Richard Travis, when he left Westmoreland, knew that he left it forever.

“The Queen is dead—long live the Queen,” he said bitterly.

And then there happened what always happens to the thing in the mud—he sank deeper—desperately deeper.

Now—now he would have Helen Conway. He would have her and own her, body and soul. He would take her away—as he had planned, and keep her away. That was easy, too—too far away for the whisper of it ever to come back. If he failed in that he would marry her. She was beautiful—and with a little more age and education she would grace The Gaffs. So he might marry her and set her up, a queen over their heads.

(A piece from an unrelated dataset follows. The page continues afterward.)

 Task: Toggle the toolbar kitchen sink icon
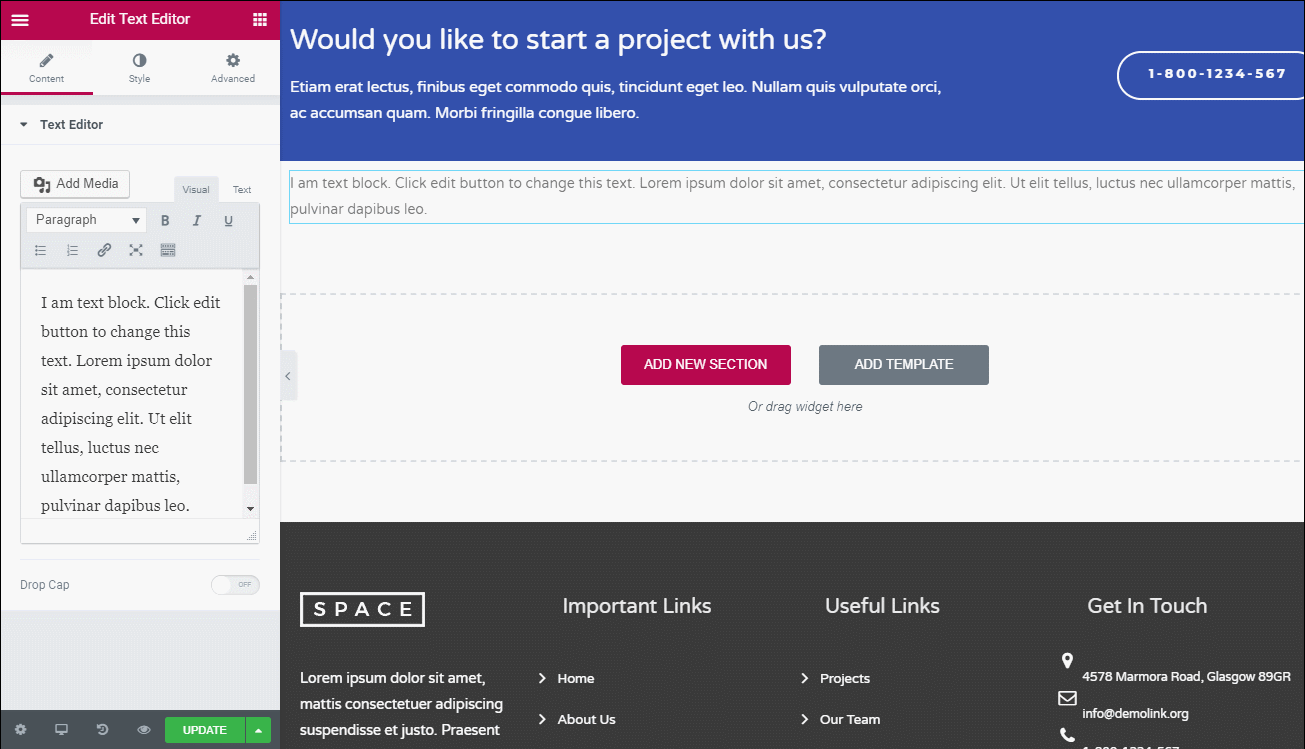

This was his determination when he went to the mill the first of the week. All the week he watched her, talked with her, was pleasant, gallant and agreeable. But he soon saw that Helen was not the same. There was not the dull wistful resignation in her look, and despair had given way to a cheerfulness he could not understand. There was a brightness in her eyes which made her more beautiful.

The unconscious grip which the shamelessness of it all had over him was evidenced in what he did. He confided his plans to Jud Carpenter, and set him to work to discover the cause.

“See what's wrong,” he said significantly. “I am going to take that girl North with me, and away from here. After that it is no affair of yours.”